Objetivos =>
- A) Indica si cada afirmación concuerda con la crónica, respondiendo sí o no y citando literalmente las palabras que lo deciden: (i) el equipaje pesa trece kilos; (ii) el tren que tomó en Le Teil venía de Lyon; (iii) el tren de carga que vio pasar llevaba cuarenta y nueve vagones.
- B) Según la crónica, ¿con cuánto retraso llegó el tren a la estación de Le Teil?
- C) Edita la crónica en todo lo que va desde "Para que veáis" hasta "el mismo propósito." y cambia "Sídney" por "Melbourne".

Fragmento proporcionado =>
▬▬▬▬▬▬

La crónica cósmica. El más insólito de los anuncios

EL REGRESO – Ya sé que es un título muy trillado, pues se ha usado en varias películas y novelas, pero os puedo asegurar que será el adecuado para esta crónica. La semana anterior os dije que estaba haciendo el equipaje, que por cierto, y a pesar de mi avanzada edad, todavía puedo acarrear sobre mis hombros gracias a que pesa solamente trece kilitos de nada.

Por el contrario, en lo que sí se me puede considerar un discapacitado es en la cuestión de visados y demás papeleo online, tema en el que cada día voy más perdido y sería incapaz de salir adelante de no ser por mis amigos.

Empezaré “la película” a partir del momento en que me despedí de la amiga parisina, a las nueve de la mañana, en la estación del ferrocarril del pueblo francés llamado Le Teil, por el que vuelven a circular temporalmente trenes de pasajeros después de hacerlo solamente trenes de carga durante los últimos años. El mío, que venía de Marsella, hizo acto de presencia con una hora y media de retraso (no sospeché que sólo era el primero de los retrasos de ese día).

Mientras lo esperaba en un andén asilvestrado en el que crecían más plantas que en los campos de los alrededores, vi pasar un tren de carga que arrastraba la friolera de cuarenta y nueve vagones.

Llegamos a Lyon pasado el mediodía y en su abarrotada e inmensa estación comprobé una vez más que no me gustan las grandes ciudades ni me siento bien entre demasiado personal. Era la hora de comer y quizás me hubiese agenciado un bocata o una pizza de no ser porque había largas colas en todos lados.

Para que veáis hasta qué punto alcanza mi desagrado por las colas os confesaré que una vez no fui a Sídney porque, cuando me presenté en la embajada australiana de Bangkok para solicitar el visado, había una larga cola de mochileros que estaban allí con el mismo propósito.

▬▬▬▬▬▬

Datos registrados =>

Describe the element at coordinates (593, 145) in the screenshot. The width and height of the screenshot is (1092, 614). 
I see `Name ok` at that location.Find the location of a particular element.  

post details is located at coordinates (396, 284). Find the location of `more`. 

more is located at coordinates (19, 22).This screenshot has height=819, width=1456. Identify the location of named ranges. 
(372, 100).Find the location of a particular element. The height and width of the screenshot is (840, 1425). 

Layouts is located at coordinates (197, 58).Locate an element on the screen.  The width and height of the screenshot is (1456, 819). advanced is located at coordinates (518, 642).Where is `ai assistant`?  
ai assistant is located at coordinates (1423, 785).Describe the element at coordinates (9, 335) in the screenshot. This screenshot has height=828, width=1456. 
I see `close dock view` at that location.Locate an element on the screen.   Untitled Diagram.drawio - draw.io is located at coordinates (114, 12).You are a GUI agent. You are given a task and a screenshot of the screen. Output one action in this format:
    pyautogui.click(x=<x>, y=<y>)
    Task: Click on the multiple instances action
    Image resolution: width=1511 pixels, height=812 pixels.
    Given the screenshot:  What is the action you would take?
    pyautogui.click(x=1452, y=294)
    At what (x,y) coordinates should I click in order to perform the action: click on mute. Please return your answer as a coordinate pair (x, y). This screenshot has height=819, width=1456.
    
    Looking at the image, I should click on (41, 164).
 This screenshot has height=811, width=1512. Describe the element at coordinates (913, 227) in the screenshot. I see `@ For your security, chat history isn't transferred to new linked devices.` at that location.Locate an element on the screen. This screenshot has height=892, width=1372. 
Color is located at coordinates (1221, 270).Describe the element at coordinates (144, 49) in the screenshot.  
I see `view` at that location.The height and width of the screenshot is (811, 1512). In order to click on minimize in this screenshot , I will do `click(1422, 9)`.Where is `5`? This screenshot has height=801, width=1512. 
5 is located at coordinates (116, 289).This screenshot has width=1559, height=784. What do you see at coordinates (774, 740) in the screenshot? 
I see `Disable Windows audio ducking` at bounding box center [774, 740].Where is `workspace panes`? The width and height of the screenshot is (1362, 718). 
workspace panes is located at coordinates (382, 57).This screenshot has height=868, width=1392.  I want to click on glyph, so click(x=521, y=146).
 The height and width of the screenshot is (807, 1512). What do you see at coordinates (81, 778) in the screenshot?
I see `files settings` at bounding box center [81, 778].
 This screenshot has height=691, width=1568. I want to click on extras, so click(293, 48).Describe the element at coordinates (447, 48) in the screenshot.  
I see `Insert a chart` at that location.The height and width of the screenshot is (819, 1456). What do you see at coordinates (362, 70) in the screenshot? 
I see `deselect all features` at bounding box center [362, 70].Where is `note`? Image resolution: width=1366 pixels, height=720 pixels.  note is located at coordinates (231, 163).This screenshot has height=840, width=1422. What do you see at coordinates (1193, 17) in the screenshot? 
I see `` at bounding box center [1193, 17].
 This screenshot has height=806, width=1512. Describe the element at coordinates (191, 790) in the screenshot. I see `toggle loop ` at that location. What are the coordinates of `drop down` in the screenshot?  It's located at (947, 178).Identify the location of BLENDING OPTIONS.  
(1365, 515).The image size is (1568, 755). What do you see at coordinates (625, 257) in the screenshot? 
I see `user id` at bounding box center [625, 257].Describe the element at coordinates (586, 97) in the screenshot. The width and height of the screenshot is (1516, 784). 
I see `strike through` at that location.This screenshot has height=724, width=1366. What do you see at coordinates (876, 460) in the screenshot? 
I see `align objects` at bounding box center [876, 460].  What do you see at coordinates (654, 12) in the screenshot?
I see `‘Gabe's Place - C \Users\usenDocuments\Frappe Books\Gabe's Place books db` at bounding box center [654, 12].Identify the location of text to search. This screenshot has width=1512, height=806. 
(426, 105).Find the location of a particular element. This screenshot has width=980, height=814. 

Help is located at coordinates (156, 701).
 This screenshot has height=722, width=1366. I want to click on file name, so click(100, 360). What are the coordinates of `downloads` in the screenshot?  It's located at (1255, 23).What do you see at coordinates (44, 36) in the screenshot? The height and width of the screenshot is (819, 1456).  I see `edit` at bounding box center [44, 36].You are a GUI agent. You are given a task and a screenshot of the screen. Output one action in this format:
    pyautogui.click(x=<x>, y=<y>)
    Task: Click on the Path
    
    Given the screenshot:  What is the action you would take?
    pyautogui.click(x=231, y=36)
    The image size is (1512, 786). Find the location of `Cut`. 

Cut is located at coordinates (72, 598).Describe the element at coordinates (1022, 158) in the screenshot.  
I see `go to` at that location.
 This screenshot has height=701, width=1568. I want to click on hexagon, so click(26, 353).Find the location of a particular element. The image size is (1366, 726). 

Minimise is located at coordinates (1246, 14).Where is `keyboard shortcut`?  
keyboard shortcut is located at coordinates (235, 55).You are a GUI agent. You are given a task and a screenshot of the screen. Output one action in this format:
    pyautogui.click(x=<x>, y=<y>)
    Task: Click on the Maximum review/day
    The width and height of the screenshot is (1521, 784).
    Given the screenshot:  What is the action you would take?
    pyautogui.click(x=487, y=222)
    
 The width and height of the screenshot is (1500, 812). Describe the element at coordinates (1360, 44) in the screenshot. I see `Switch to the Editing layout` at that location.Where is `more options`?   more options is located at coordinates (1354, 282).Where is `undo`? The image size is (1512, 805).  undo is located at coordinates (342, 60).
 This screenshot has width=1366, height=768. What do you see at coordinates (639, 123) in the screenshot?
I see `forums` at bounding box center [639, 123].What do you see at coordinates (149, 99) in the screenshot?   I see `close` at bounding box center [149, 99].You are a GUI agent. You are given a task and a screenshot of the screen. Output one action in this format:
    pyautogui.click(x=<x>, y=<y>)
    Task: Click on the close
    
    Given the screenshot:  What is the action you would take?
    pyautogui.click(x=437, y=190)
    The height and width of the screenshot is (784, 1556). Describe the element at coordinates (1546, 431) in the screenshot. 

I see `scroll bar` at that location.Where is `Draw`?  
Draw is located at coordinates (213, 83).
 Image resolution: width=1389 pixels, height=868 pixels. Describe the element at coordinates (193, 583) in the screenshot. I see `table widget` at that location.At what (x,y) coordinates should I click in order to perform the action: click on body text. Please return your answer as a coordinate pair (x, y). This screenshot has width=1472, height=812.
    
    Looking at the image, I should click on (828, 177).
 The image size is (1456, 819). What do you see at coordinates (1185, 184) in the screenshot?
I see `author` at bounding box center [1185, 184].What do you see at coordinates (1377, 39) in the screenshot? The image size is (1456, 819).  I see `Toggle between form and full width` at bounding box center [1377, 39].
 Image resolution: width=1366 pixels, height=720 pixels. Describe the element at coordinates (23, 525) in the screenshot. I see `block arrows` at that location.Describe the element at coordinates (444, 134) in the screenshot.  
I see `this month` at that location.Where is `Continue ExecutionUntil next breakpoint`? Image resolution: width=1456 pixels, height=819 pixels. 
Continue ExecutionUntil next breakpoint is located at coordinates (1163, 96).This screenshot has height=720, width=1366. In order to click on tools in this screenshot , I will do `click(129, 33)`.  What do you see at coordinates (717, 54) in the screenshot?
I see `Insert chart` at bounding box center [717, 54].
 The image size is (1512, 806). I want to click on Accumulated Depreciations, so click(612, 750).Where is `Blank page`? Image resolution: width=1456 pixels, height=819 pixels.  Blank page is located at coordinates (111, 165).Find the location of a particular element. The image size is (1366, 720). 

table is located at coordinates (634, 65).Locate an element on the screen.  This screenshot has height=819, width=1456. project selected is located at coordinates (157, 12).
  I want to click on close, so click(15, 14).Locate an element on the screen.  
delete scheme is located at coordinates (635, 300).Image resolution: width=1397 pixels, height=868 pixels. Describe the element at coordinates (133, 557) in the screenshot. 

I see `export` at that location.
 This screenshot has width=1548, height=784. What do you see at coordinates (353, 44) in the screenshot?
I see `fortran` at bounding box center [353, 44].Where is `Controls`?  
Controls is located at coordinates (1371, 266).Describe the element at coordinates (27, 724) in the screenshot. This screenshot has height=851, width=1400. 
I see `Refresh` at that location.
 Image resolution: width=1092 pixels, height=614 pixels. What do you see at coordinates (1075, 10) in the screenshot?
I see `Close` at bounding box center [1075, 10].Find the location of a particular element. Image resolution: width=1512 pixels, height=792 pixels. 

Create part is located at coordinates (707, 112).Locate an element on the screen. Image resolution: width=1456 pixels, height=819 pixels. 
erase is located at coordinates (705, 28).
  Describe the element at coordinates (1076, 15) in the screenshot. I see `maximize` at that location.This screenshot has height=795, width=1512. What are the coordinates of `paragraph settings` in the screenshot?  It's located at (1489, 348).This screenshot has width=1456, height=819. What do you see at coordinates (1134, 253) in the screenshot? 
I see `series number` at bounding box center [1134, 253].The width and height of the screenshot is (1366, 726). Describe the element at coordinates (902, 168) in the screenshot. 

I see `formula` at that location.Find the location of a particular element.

▬▬▬▬▬▬

Respuestas esperadas =>
- A)
(i) Sí: "pesa solamente trece kilitos de nada".
(ii) No: "El mío, que venía de Marsella".
(iii) Sí: "arrastraba la friolera de cuarenta y nueve vagones".

- B) Con una hora y media de retraso.

- C)
Para que veáis hasta qué punto alcanza mi desagrado por las colas os confesaré que una vez no fui a Melbourne porque, cuando me presenté en la embajada australiana de Bangkok para solicitar el visado, había una larga cola de mochileros que estaban allí con el mismo propósito.